**Exercise objective**. Please copy every line of the records below, keeping each character unchanged.

--- Begin Data excerpts ---

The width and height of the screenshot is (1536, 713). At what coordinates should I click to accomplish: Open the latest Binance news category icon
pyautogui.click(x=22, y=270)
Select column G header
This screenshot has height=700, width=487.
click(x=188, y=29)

--- End Data excerpts ---

**Solution for this problem**.
The width and height of the screenshot is (1536, 713). At what coordinates should I click to accomplish: Open the latest Binance news category icon
pyautogui.click(x=22, y=270)
Select column G header
This screenshot has height=700, width=487.
click(x=188, y=29)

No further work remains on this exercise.